The world’s largest retailer also told investors at a Bank of America investor conference that it plans to build hundreds of smaller stores in coming years.
Wal-Mart is facing stiff competition in the United States from dollar chains and drug stores, which often are more convenient for shoppers. Sales at its U.S. namesake stores open at least a year fell 1.8 percent, the seventh quarterly decline in a row for that key indicator, and overall U.S. sales at Walmart stores fell 0.5 percent.
The company said last month that it will open 30 to 40 small stores this year on a faster schedule than originally planned.

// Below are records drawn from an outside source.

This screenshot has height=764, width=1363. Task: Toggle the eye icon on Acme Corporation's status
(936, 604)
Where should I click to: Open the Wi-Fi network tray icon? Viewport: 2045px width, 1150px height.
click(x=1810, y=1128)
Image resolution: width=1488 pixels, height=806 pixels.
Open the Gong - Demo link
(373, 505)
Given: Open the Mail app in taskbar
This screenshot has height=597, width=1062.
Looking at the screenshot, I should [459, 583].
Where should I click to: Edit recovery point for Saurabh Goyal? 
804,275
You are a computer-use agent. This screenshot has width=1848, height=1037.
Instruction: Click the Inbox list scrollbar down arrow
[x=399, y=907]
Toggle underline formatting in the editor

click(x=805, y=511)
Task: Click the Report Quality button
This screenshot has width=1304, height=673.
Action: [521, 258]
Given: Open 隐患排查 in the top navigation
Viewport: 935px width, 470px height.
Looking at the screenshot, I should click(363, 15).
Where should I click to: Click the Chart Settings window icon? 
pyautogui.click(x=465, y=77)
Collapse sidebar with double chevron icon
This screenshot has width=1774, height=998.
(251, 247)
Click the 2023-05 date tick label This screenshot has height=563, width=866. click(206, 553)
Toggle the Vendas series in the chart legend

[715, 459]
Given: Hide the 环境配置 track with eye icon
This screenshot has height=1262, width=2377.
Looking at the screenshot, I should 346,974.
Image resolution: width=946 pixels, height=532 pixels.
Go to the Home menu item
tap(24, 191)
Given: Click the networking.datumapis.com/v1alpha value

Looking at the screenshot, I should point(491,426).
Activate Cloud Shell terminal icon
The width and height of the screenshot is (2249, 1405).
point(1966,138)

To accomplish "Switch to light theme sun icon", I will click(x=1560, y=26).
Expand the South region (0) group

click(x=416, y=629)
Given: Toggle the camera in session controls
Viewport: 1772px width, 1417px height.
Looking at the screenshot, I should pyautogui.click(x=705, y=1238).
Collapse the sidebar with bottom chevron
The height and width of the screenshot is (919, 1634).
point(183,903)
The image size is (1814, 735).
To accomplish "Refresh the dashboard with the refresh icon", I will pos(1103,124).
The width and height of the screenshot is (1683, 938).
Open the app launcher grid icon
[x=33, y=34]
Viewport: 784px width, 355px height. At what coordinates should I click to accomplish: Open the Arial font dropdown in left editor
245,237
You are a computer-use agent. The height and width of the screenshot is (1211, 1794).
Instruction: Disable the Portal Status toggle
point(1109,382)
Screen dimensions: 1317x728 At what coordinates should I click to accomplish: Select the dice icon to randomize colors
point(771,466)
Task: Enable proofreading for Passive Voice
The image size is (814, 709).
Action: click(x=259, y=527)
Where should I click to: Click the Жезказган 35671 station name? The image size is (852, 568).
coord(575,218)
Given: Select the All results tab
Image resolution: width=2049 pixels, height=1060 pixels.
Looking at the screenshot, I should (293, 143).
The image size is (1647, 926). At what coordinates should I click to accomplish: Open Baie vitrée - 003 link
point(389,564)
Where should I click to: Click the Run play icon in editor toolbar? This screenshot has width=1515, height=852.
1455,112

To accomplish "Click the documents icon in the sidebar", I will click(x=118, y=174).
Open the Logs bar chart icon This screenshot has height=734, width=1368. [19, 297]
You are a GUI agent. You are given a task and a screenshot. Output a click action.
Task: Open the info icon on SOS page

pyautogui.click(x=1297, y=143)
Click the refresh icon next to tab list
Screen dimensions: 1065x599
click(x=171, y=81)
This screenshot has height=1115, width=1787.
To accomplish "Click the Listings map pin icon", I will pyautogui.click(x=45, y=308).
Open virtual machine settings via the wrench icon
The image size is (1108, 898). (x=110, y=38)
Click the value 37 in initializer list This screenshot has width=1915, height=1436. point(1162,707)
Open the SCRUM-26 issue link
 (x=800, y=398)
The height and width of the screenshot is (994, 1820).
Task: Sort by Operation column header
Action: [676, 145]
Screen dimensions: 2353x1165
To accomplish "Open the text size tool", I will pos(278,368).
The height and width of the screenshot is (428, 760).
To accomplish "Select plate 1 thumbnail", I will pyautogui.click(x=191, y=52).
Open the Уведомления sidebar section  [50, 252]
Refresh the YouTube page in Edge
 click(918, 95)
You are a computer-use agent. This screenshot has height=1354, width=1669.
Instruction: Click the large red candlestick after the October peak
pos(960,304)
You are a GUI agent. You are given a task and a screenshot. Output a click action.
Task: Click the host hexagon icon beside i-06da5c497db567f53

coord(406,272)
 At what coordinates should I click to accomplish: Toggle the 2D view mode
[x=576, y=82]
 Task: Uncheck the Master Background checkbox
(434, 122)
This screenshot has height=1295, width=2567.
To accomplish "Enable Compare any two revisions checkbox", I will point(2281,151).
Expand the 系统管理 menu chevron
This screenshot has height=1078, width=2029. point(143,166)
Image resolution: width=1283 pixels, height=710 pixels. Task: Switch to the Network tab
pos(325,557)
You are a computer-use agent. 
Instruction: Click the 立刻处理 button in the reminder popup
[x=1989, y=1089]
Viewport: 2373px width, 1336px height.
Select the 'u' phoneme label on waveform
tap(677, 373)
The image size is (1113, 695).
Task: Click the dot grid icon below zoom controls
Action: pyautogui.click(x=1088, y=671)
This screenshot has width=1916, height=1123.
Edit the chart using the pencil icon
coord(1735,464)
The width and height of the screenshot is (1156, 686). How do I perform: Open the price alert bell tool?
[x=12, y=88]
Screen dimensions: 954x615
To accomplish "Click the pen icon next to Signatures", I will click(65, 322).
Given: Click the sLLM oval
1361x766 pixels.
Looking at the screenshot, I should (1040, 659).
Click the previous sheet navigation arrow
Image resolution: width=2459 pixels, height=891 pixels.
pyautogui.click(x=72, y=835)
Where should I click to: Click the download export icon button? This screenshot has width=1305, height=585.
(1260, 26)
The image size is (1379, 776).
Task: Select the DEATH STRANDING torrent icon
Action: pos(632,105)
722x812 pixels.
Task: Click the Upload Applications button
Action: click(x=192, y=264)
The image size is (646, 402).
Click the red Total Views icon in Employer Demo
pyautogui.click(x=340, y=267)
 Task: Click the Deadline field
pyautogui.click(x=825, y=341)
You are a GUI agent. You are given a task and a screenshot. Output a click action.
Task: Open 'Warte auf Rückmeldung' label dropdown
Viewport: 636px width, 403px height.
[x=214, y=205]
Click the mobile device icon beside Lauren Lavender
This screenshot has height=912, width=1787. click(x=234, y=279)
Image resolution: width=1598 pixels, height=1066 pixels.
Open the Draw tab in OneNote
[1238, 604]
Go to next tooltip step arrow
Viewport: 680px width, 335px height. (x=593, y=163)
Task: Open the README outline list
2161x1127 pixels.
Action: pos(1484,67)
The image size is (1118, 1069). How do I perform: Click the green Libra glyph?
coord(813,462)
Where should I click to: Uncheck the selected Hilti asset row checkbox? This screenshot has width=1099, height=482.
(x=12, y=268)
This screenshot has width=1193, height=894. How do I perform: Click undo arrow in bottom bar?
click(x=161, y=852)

Half of those will be Neighborhood Markets, which vary from 25,000 square feet to 70,000 square feet. The other half of the new stores will be in the company’s latest format, Walmart Express, which are about 15,000 square feet, and another new concept, called Walmart on Campus. Walmart Express stores are slated to open in the second quarter in both urban and rural areas. The company declined to disclose any more details.
The average size of Wal-Mart’s supercenters is about 185,000 square feet.
“The aim here is to get the right model so that we can rapidly roll these things out,” said Bill Simon, president and CEO of Wal-Mart’s U.S. division, referring to Walmart Express. “At our peak, we built about 350 supercenters in a year, so when we get this thing right, these are going to come real fast, and we’re real excited about this format.”
Wal-Mart isn’t rushing into acquisitions, he said.